Task description - In the records, each line holding "Toledo" must be reported.

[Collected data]
══════

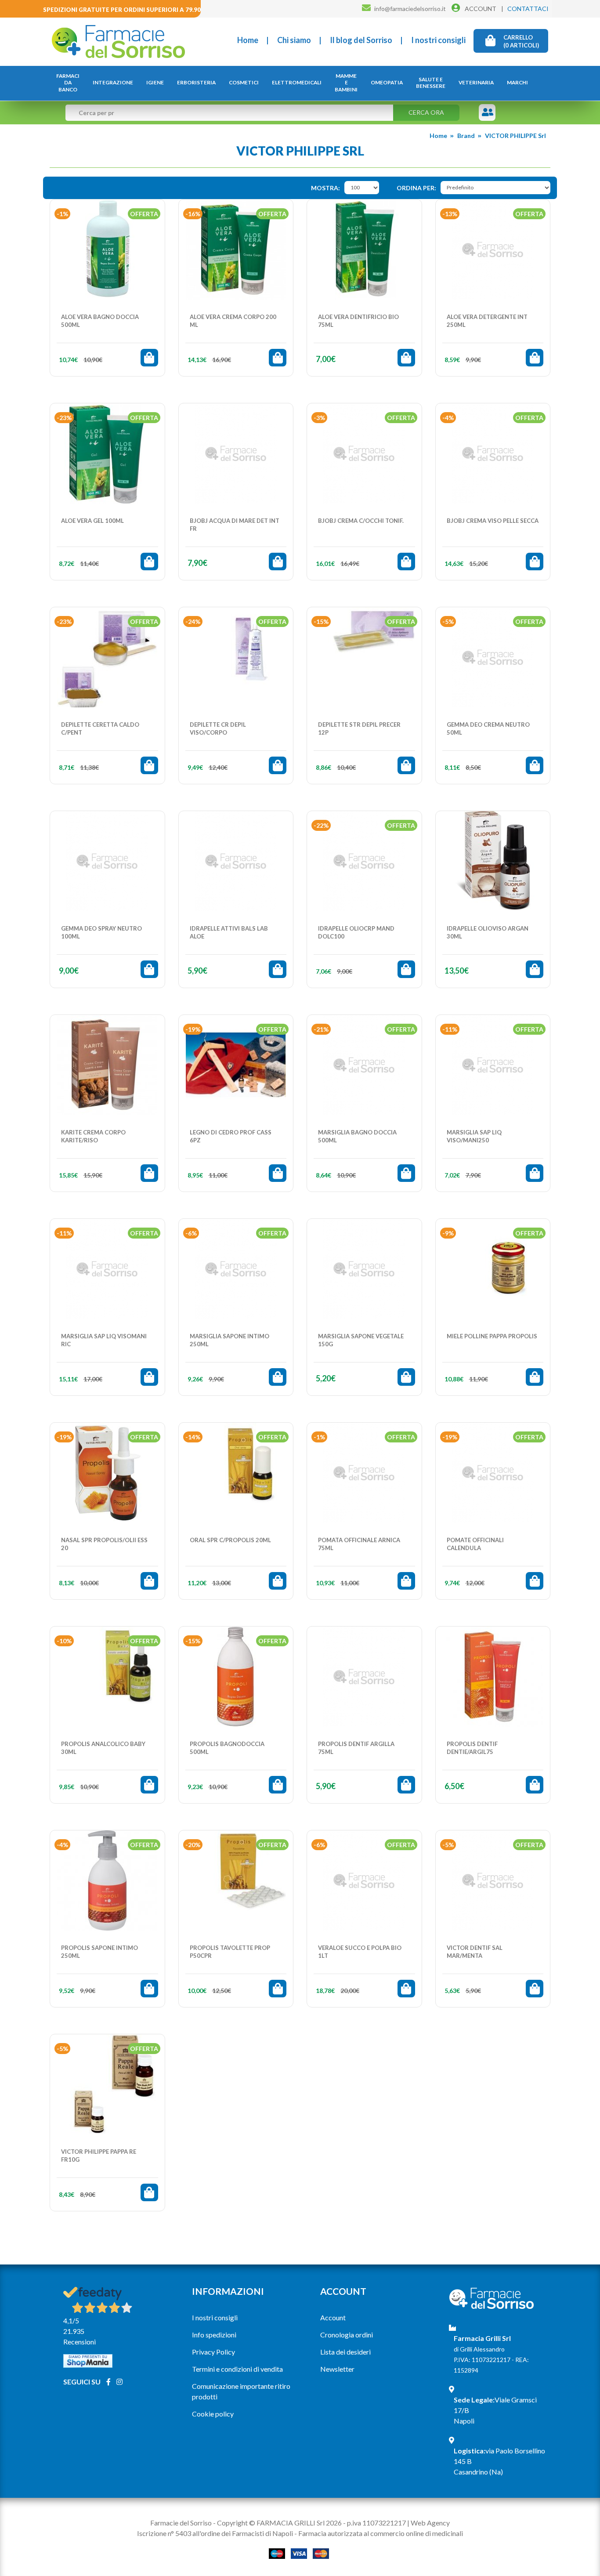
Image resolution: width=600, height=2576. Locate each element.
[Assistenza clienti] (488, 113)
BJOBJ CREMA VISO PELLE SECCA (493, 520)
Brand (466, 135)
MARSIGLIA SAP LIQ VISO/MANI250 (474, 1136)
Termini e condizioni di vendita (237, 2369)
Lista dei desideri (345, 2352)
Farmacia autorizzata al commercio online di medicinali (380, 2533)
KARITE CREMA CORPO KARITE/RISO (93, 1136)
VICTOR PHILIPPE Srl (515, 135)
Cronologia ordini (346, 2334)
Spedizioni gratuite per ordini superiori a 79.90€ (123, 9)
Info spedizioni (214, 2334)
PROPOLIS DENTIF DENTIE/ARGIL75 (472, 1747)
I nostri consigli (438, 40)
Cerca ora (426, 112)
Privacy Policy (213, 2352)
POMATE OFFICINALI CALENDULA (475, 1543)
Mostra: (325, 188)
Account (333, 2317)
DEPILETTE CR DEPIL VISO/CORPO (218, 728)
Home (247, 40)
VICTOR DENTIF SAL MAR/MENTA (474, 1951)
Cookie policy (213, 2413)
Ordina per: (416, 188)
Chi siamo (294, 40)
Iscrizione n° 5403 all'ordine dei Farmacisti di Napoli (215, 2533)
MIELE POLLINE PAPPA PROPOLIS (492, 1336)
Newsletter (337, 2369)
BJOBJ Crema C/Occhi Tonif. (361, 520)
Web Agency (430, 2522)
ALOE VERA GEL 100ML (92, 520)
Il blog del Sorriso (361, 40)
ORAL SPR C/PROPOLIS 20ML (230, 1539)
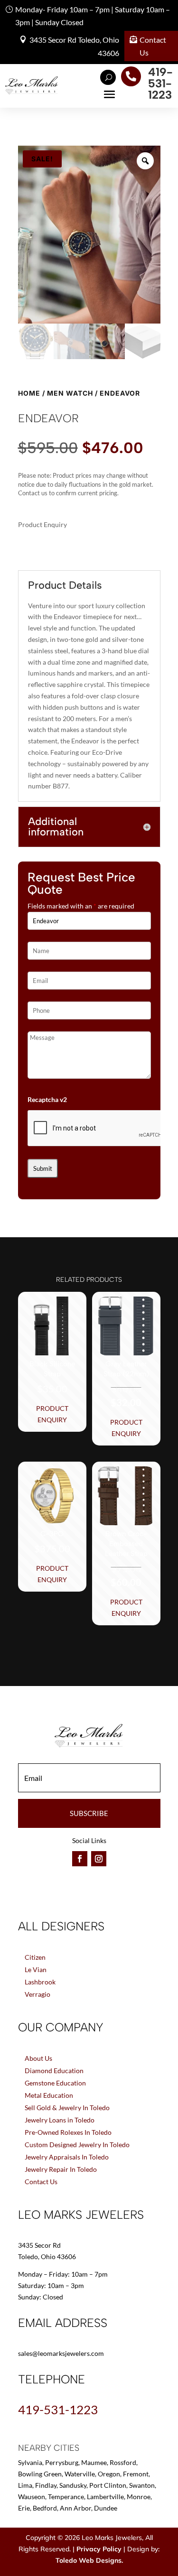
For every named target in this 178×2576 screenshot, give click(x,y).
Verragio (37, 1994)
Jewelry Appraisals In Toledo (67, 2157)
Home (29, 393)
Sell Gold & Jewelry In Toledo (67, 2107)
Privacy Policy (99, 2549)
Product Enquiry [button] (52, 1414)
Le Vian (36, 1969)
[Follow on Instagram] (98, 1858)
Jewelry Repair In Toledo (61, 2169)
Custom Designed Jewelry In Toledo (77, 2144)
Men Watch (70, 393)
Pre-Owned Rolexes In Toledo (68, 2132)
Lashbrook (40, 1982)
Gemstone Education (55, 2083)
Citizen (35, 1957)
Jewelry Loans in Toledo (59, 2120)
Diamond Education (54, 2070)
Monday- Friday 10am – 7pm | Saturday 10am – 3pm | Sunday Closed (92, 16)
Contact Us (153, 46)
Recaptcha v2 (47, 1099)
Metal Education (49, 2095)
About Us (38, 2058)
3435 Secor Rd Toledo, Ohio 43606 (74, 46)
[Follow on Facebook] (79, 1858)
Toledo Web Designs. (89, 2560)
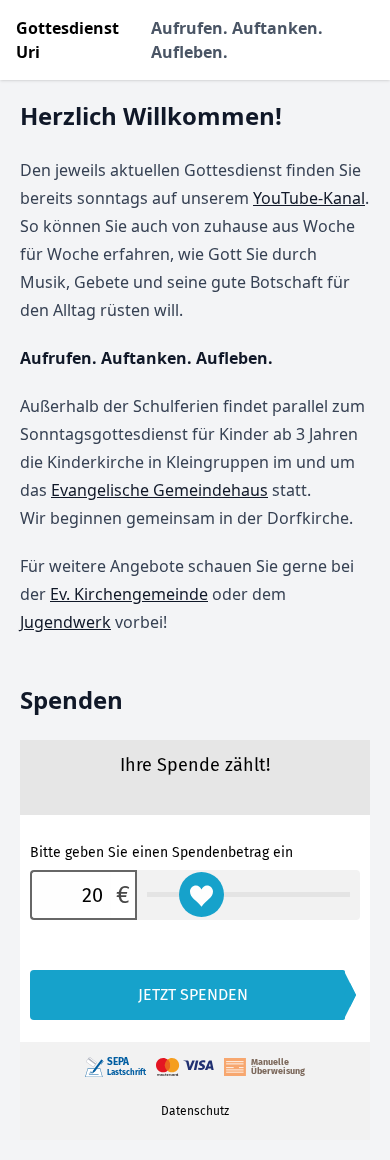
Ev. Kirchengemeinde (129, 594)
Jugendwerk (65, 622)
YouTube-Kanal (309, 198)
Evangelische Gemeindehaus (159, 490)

══════

Response -
Jewelry Appraisals In Toledo (67, 2157)
Sell Gold & Jewelry In Toledo (67, 2107)
Jewelry Repair In Toledo (61, 2169)
Custom Designed Jewelry In Toledo (77, 2144)
Pre-Owned Rolexes In Toledo (68, 2132)
Jewelry Loans in Toledo (59, 2120)
3435 Secor Rd Toledo, Ohio 43606 (74, 46)
Toledo Web Designs. (89, 2560)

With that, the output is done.